==== The input ====

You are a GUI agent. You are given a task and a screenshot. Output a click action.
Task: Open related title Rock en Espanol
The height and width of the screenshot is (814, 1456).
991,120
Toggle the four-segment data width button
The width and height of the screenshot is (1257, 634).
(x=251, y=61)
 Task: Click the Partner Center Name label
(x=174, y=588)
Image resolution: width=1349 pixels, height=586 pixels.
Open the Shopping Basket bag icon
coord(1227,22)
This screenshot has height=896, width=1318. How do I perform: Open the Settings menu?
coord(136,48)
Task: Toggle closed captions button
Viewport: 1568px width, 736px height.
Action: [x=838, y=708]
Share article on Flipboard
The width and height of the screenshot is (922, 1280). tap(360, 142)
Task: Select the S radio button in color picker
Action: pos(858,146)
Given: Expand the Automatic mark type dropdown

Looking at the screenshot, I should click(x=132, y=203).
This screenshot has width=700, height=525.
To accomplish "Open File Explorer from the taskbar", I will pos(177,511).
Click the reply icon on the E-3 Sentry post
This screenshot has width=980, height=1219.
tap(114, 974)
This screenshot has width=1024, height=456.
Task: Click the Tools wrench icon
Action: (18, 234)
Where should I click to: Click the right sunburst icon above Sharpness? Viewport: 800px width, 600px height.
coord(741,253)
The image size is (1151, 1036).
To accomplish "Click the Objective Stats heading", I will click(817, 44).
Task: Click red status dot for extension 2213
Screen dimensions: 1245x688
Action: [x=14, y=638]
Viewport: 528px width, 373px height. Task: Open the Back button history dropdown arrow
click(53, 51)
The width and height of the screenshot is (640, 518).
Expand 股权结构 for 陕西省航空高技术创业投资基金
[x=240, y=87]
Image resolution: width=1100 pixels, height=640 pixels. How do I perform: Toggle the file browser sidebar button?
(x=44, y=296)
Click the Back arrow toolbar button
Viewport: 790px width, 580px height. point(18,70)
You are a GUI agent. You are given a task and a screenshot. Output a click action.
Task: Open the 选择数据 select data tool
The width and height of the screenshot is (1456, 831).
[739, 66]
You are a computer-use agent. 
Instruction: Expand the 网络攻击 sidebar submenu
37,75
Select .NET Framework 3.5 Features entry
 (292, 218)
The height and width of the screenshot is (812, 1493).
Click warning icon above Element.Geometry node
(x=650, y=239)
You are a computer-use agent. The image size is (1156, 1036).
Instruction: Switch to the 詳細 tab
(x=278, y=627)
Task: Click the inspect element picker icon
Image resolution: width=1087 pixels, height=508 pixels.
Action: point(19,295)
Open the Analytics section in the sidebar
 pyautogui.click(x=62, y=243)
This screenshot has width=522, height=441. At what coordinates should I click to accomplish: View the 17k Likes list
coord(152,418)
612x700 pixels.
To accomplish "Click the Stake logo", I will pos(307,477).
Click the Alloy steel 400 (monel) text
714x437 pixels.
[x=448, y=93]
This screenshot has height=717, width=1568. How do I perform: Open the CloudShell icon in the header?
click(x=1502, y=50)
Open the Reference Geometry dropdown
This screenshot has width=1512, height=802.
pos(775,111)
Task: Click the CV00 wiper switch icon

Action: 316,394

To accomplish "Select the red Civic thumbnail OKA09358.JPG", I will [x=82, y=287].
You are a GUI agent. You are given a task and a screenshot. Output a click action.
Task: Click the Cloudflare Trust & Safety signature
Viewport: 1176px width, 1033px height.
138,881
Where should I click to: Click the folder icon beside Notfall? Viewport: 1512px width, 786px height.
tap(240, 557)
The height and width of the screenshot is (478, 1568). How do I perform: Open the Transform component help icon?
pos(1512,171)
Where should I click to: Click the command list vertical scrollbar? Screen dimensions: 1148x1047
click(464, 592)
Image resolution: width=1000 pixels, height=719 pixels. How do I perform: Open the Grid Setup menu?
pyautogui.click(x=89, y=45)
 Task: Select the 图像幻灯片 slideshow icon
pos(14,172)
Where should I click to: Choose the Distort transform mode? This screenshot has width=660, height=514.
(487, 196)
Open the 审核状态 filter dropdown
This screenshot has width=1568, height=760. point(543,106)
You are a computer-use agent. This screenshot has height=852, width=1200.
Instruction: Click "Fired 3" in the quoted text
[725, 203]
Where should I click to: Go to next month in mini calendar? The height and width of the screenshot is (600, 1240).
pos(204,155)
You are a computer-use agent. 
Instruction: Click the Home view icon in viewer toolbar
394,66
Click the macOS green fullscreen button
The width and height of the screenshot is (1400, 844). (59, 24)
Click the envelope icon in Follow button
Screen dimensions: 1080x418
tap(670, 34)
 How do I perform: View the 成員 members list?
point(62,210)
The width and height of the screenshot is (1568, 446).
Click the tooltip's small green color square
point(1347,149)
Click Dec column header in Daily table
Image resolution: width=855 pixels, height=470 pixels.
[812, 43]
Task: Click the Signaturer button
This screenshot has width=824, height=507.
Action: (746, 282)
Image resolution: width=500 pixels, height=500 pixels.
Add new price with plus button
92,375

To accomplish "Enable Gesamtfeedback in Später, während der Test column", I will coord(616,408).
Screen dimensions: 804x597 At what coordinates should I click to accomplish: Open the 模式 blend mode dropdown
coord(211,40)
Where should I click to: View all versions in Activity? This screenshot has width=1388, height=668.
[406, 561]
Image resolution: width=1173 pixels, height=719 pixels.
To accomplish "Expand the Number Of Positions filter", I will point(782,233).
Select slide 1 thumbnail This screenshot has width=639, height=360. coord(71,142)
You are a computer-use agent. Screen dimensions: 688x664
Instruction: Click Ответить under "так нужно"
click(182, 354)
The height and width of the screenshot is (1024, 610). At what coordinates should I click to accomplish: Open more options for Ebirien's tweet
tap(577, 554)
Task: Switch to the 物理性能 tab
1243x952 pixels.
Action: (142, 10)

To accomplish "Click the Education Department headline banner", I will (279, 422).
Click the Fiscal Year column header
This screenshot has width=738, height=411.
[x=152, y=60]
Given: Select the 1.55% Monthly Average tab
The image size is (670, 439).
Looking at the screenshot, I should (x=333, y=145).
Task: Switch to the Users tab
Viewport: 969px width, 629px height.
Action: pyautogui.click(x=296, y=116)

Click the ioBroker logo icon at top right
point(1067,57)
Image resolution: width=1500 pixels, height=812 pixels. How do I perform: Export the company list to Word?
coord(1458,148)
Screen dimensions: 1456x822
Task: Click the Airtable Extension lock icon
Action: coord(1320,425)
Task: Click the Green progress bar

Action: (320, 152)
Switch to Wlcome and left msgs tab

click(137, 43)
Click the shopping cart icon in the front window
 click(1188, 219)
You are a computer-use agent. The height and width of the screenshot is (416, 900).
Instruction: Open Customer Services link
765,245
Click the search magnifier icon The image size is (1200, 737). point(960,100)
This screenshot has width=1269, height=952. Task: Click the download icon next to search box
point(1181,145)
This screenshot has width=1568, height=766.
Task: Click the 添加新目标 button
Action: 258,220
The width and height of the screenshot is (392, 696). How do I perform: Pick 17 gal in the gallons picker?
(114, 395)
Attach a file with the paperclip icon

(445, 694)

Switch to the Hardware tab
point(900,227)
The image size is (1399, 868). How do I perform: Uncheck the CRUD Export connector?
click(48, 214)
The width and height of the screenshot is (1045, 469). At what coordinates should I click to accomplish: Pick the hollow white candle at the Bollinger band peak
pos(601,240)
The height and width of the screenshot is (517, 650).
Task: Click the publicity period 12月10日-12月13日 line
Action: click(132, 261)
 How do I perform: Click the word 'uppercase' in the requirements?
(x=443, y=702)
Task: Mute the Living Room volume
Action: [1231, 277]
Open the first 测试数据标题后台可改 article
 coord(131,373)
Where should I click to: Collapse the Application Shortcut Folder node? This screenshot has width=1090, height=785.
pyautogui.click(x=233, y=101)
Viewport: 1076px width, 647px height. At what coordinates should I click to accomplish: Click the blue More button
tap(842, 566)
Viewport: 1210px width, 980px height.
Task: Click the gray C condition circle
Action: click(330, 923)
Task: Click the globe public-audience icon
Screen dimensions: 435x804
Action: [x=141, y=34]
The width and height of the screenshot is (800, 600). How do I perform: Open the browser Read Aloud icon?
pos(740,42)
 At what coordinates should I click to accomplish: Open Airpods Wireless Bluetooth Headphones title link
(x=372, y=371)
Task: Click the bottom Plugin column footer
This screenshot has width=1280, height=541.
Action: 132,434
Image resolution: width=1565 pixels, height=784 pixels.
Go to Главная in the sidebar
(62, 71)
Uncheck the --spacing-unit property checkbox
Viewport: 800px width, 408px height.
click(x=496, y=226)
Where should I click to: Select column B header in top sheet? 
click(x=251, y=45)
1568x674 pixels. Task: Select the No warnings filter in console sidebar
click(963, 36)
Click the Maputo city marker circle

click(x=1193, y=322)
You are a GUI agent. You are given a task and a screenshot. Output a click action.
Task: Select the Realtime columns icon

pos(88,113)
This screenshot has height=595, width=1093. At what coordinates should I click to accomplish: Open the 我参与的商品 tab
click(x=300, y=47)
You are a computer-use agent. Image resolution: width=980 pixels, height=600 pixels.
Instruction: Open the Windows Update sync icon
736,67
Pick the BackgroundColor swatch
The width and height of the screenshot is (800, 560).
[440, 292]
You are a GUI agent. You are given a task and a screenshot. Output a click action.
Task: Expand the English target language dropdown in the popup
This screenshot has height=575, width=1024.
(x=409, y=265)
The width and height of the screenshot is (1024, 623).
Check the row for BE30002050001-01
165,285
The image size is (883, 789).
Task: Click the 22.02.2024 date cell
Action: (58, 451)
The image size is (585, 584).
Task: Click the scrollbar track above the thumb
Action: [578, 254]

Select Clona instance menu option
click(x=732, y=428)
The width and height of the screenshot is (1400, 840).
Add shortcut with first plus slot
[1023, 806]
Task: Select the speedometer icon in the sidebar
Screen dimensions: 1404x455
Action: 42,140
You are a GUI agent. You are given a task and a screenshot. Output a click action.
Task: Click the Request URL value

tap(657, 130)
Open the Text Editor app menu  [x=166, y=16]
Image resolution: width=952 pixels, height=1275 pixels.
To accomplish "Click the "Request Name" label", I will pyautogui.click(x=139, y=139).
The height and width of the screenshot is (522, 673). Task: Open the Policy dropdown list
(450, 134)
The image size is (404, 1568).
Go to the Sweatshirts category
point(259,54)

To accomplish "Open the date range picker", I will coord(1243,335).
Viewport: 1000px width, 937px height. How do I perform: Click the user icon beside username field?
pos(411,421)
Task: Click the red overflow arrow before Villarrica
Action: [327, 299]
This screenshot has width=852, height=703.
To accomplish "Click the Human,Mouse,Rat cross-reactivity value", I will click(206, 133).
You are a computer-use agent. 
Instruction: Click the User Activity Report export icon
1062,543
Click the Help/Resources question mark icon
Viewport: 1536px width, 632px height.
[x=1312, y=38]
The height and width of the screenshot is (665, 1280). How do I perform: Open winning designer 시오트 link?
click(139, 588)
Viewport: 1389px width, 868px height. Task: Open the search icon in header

====

Substitute "Theme" for "Plugin" in the items starting at the line that contains "The width and height of the screenshot is (800, 600)." and ending at the line that contains "Action: 132,434", and give those lines again with everything else unchanged.

The width and height of the screenshot is (800, 600). How do I perform: Open the browser Read Aloud icon?
pos(740,42)
 At what coordinates should I click to accomplish: Open Airpods Wireless Bluetooth Headphones title link
(x=372, y=371)
Task: Click the bottom Theme column footer
This screenshot has width=1280, height=541.
Action: 132,434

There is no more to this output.